After the school's original charter application was twice rejected by the local school district, the school is now chartered by the County of Santa Clara.

The school now resides in two locations shared with Egan Junior High School (K-8) and Blach Intermediate School (K-5).

The school exists alongside of the original school it was intended to replace and reportedly draws many more applications than spots that are available, although now only approximately 25% of the school's attendees reside in the attendance area of the temporarily closed school which this school was created to replace.

While many parents are apparently interested in the "alternate" approach of the school (as evidence from the school's application numbers which are reported by the school itself), many have raised questions for the need for this in a district which is already considered high performing.

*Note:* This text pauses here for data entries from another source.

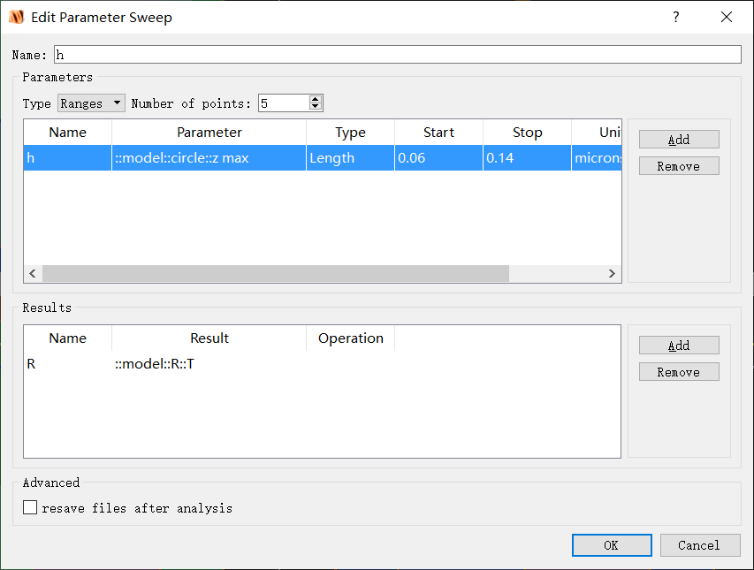Click the Operation column header
Screen dimensions: 754x570
click(350, 338)
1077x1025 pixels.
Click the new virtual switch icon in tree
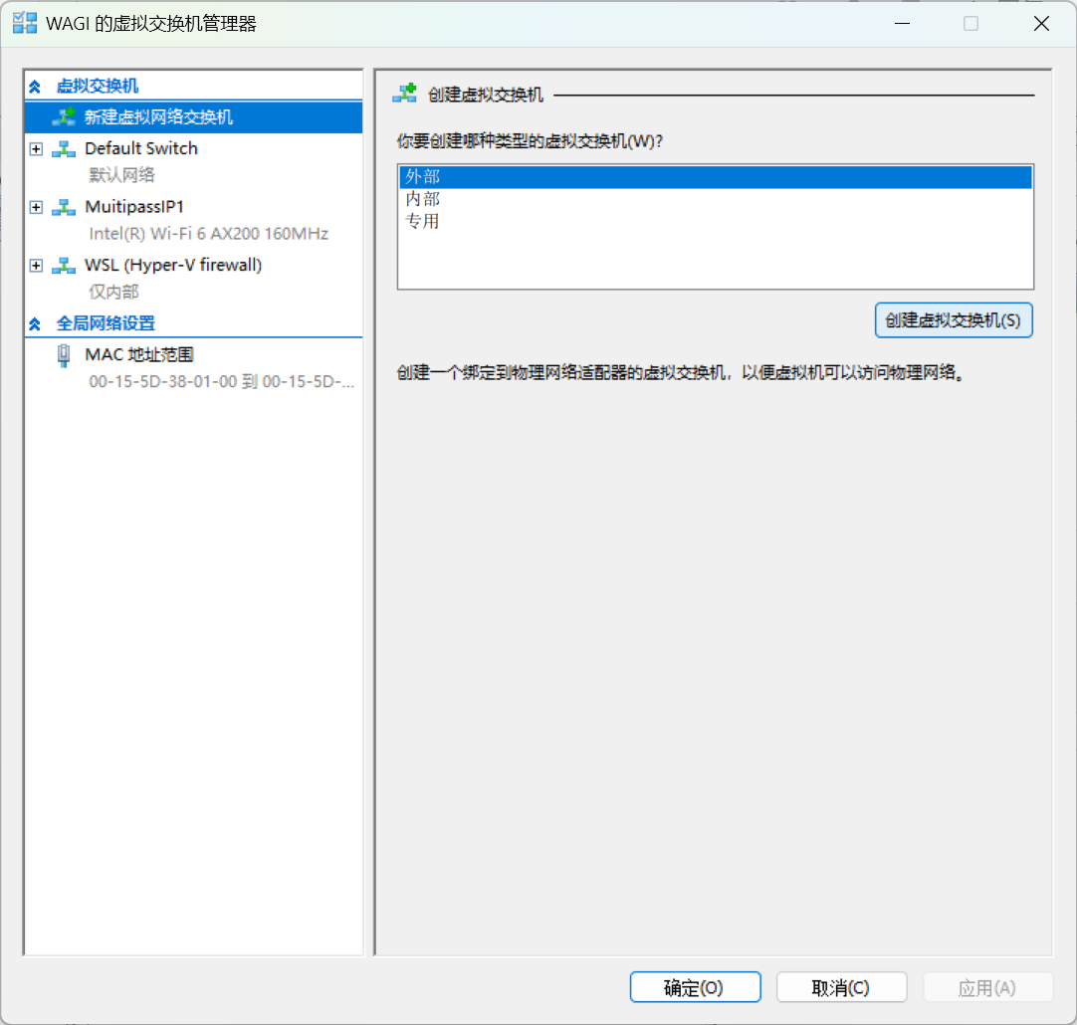pos(64,117)
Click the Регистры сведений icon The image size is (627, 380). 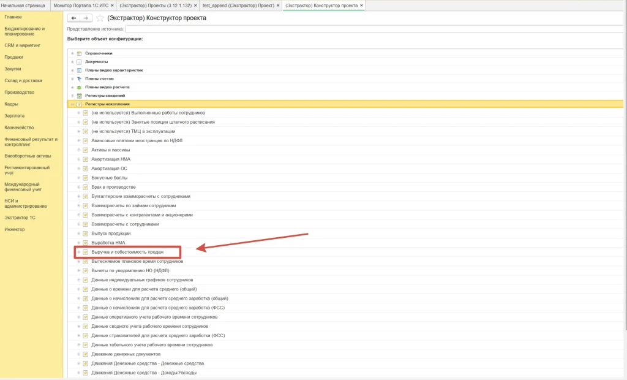[x=79, y=96]
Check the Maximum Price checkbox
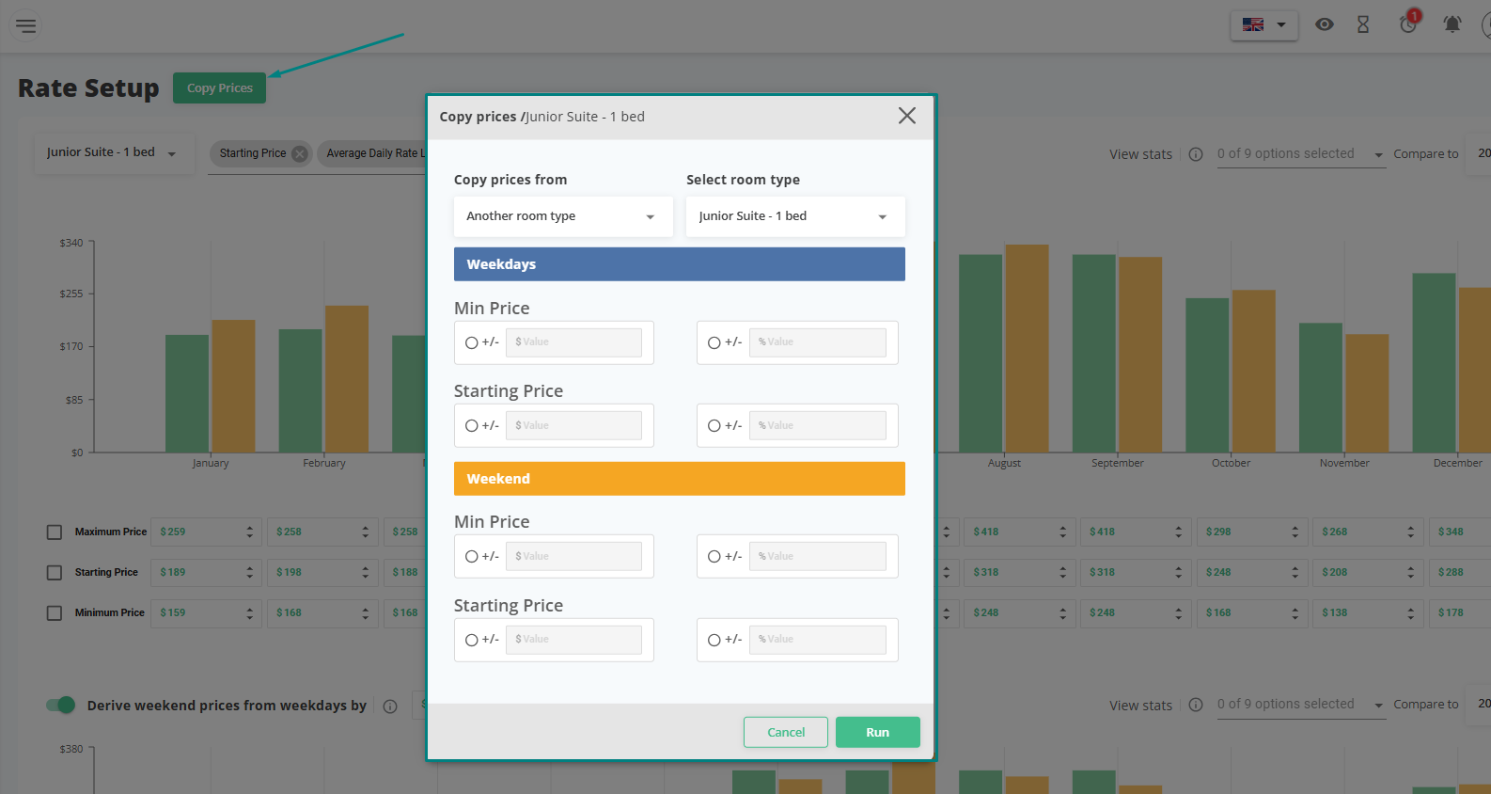Image resolution: width=1491 pixels, height=794 pixels. pos(55,532)
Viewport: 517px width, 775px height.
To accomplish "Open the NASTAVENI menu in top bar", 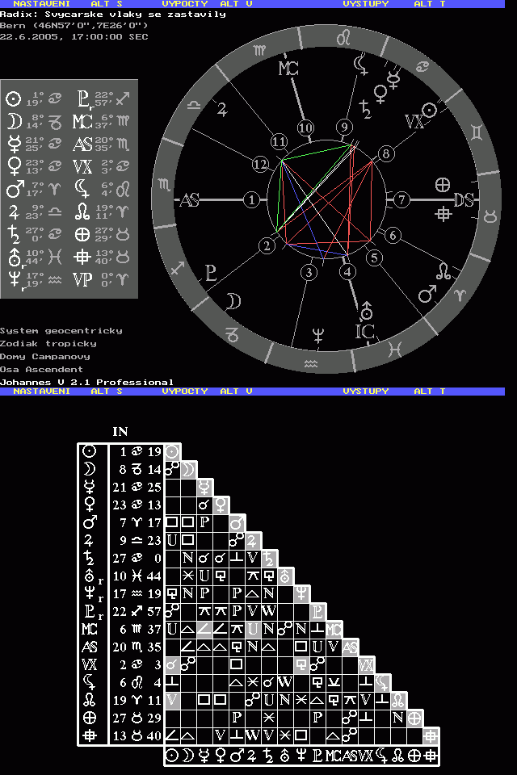I will pyautogui.click(x=40, y=4).
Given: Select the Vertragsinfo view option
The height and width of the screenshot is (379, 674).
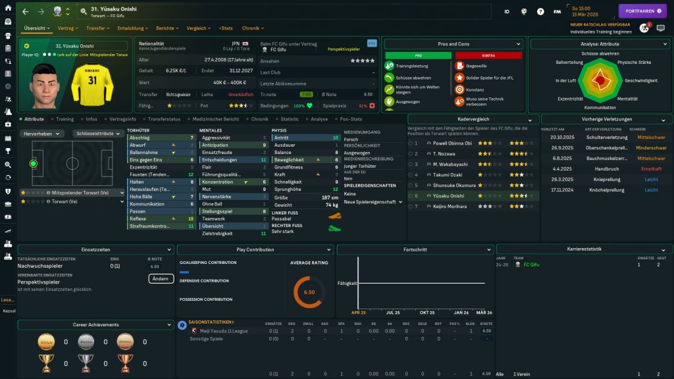Looking at the screenshot, I should (x=121, y=119).
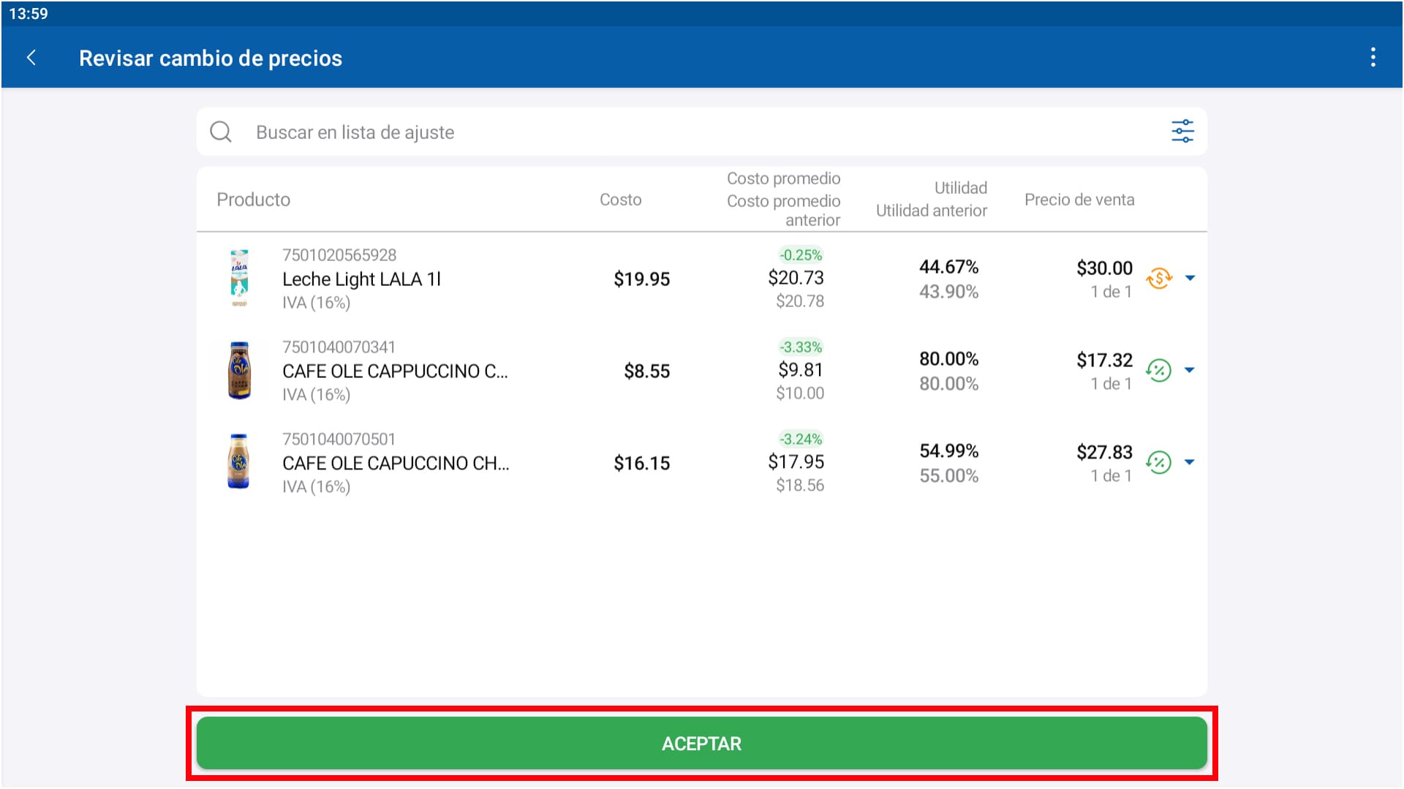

These approach methods often include long term projects, goal setting, and intersessions for the 7th and 8th grade.

Timeline

On September 3, 2003, the Santa Clara Office of Education approved the school charter and became the sponsoring agency of BCS.

On March 15, 2004, the LASD offered the portable classrooms at Egan Junior High School to BCS beginning on May 1, 2004. BCS accepted and has been there ever since.

On February 21, 2007, the Santa Clara County Board of Education approved the renewal of the BCS charter for five more years in a 6-0 vote.

On April 9, 2008, BCS was given a California Distinguished School Award.

In 2008, BCS was granted WASC Accreditation.

In November 2008, the Santa Clara County Board of Education ruled that BCS can add a 7th and 8th grade.

In August 2010, BCS opened its doors to their first ever 7th grade class.

Academic Performance & Recognition

Since its inception, BCS has consistently been among the highest-scoring charter schools in the state of California. By the end of 2006, BCS was also ranked among the top 1 percent of all schools in the state. BCS' Academic Performance Index (API) scores remained consistently near the top of the 1,000 point range. Although this is outstanding performance, this above average performance was also consistent with the surrounding public schools in Los Altos. The chart at right provides a comparison of Base API scores between BCS and the average of all schools within LASD.*

* Scores for the 2012-2013 school year represent the calculated Growth API due to the California Department of Education discontinuing the use of the API accountability system. API reports in subsequent years were not produced.

BCS has twice been named a California Distinguished School by the California Department of Education. Once in 2008 and again in 2014, this time for its signature STEAM (Science, Technology, Engineering, Art, and Math) program and personalized learning in the form of Focused Learning Goals (FLGs) for every student. BCS was also one of only fourteen schools in the state to be recognized for having an Exemplary Visual and Performing Arts program. Also in 2014, BCS was named a National Blue Ribbon School by the U.S. Department of Education. Following the statewide transition to new assessment and accountability systems, BCS was again recognized by the California Department of Education in 2016 as a California Gold Ribbon School.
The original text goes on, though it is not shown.